Neth Pheaktra, secretary of state and spokesman for the environment ministry, said that the total protected area in Cambodia is 7.3 million hectares and it is patrolled by a force of just 1,200 rangers. Thus, the ratio of rangers to land in need of protection stands at one ranger for every 10,000ha or more.

Prek Prasob Wildlife Sanctuary has just three rangers assigned to patrol it, including Phat Thavdy, which means that the total area to be protected of 12,770ha has one ranger protecting over 4,000ha each, a feat that is not just impractical but clearly impossible if all of it required regular patrolling.

Pheaktra claimed that the problem isn’t a lack of rangers, and when asked how so few rangers can possibly protect the wildlife in the sanctuary and especially the hog deer in this area, he noted that people from the nearby communities – in collaboration with the WWF – have organised into a volunteer force that act as assistants to the park rangers.

“At the Prek Prasob Wildlife Sanctuary we have three rangers, but we have 29 people from the community who have volunteered to assist the rangers with protecting the sanctuary.

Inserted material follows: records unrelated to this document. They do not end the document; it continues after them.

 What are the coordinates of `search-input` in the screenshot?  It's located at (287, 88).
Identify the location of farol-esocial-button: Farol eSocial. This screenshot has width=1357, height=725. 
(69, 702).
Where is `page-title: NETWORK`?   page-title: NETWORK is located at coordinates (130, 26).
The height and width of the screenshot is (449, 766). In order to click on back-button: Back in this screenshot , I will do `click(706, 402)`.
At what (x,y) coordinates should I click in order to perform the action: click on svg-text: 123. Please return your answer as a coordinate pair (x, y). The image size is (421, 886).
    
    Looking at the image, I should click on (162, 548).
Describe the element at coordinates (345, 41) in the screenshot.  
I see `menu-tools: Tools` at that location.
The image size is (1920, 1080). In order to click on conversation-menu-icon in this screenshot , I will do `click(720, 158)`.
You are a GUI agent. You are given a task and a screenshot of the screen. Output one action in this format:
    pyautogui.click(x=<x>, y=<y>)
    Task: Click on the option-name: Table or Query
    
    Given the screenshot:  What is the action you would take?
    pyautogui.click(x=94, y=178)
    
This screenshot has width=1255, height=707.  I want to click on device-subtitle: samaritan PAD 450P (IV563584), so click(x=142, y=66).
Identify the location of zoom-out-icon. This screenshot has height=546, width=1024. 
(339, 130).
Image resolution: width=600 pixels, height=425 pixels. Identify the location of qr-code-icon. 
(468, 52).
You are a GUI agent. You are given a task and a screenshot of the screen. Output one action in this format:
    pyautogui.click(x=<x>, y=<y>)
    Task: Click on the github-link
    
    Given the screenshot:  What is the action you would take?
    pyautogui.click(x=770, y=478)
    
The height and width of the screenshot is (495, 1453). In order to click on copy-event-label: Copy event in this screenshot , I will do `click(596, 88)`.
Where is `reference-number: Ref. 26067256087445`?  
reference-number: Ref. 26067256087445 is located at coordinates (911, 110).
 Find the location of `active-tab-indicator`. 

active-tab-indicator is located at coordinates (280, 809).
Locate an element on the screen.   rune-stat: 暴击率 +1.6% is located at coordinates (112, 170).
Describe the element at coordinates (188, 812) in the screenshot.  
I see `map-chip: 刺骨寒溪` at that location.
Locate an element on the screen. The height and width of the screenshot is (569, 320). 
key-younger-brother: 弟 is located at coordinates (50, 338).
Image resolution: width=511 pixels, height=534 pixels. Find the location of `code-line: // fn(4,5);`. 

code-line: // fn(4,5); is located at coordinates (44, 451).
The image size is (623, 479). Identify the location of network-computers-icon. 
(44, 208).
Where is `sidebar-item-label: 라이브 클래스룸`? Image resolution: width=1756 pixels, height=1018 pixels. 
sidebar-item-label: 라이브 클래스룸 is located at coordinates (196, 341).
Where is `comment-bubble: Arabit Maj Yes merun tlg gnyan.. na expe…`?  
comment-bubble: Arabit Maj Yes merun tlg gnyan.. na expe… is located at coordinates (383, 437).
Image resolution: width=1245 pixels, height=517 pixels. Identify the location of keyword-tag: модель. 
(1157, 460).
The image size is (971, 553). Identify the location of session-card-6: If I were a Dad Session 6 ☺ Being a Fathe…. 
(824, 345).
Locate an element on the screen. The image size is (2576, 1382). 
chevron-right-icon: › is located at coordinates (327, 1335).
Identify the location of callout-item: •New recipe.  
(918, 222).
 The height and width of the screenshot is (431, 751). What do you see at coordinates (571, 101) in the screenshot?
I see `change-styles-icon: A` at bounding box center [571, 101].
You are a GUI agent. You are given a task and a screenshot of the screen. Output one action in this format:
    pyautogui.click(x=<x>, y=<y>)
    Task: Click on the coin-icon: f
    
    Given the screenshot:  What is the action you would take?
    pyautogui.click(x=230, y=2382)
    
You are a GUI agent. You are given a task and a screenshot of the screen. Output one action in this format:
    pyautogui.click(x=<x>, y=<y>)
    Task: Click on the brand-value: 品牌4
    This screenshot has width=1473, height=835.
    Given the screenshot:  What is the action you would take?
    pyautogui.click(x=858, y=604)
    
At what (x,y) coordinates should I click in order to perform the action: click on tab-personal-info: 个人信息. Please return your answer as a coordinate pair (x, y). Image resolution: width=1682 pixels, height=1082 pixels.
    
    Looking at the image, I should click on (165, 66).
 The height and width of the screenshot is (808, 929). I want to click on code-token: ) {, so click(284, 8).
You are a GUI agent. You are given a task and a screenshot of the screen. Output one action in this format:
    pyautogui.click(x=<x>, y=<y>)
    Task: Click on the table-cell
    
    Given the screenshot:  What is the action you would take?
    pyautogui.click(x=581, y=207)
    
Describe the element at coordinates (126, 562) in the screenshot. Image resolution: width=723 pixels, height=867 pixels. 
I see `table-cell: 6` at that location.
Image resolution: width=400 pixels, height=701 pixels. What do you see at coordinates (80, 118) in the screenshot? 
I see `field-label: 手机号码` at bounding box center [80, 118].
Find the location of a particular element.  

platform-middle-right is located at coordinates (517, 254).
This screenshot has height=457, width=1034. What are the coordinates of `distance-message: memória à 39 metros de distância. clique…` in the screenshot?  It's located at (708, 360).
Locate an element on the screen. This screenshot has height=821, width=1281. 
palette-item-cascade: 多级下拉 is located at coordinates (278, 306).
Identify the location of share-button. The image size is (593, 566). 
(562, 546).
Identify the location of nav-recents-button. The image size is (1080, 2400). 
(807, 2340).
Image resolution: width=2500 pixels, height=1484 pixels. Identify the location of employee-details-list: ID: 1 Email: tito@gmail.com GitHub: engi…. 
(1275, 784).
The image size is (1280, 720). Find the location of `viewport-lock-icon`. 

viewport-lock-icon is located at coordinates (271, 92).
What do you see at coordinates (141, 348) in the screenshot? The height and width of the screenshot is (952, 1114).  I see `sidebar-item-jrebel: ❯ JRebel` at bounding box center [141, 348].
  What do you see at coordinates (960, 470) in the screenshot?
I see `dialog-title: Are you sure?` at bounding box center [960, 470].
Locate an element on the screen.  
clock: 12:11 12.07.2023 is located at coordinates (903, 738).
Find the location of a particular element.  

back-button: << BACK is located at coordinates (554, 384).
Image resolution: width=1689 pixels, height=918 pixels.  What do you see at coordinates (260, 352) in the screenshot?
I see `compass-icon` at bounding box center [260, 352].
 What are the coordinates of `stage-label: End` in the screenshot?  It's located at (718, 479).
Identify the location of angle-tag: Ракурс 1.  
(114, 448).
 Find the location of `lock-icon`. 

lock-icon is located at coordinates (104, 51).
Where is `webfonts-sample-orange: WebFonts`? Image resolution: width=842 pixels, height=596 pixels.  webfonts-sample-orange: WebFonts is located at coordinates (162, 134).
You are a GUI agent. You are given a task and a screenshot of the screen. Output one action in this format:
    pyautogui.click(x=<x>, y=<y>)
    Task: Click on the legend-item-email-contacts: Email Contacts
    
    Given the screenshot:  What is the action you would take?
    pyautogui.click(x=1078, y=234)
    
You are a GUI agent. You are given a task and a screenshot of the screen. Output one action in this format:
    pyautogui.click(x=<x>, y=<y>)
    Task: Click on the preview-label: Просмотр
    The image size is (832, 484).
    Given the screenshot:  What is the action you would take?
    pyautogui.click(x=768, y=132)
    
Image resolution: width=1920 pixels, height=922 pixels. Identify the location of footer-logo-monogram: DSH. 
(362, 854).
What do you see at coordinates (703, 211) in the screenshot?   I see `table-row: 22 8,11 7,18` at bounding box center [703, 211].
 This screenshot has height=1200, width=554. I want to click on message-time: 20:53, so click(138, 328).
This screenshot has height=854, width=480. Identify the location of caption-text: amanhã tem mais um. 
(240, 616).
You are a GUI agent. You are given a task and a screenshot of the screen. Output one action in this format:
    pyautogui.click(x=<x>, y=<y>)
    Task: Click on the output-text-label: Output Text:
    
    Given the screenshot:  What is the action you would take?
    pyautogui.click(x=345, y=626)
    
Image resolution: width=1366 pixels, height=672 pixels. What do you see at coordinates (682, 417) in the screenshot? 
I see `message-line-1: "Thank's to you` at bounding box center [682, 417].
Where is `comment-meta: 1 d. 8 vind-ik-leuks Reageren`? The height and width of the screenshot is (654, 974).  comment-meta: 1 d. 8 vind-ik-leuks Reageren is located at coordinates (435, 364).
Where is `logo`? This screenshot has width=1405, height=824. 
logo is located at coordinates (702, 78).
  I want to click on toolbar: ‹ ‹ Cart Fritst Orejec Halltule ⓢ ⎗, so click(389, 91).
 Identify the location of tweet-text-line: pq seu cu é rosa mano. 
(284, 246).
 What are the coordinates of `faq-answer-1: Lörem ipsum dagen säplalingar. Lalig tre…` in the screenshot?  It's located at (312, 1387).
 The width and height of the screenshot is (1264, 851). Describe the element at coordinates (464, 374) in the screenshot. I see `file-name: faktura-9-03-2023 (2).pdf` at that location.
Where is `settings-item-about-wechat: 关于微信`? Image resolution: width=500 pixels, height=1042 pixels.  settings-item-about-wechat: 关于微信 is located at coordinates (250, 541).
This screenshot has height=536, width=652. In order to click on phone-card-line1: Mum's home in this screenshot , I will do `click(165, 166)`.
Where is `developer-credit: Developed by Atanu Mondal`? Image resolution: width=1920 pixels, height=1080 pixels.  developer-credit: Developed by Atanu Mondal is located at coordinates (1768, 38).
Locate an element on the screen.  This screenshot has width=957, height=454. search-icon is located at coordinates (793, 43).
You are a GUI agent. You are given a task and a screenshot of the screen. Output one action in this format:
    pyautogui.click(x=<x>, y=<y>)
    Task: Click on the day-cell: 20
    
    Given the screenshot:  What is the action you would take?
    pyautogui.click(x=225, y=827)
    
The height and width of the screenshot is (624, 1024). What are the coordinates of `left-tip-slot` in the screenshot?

If we add them, there are actually 32 people who are protecting it,” he said.

The environment ministry and its conservation partners have said they consider the presence of hog deer, once thought to be extinct in Cambodia though still present in some other countries in the region, a source of hope for conservation in the Kingdom and the world.

Back in 2006, hog deer were rediscovered in Kratie province through the use of automatic cameras. Eam Sam Un, biodiversity research and monitoring manager at WWF-Cambodia, said that it had been 16 years since the hog deer’s reappearance when they returned and conducted a study in 2022 using camera traps to estimate the number of animals in the population there to be 84 total.

“The hog deer is a species that is difficult to spot and observe, just like other deer species often can be. The study of the status and distribution of this species was carried out by deploying automatic cameras in the area where it lives,” he said.

According to the environment ministry, the Prek Prasob Wildlife Sanctuary – including the small portion of it where the hog deer are found – is under strict co-protection by the ministry’s rangers with support from the WWF and community patrols.

Currently, the ministry and its partners have undertaken a zero-snaring campaign to save species like the hog deer in Cambodia from the ravages of hunting and trapping, with the aim of eliminating all types of traps or snares and ending the illegal wildlife trade.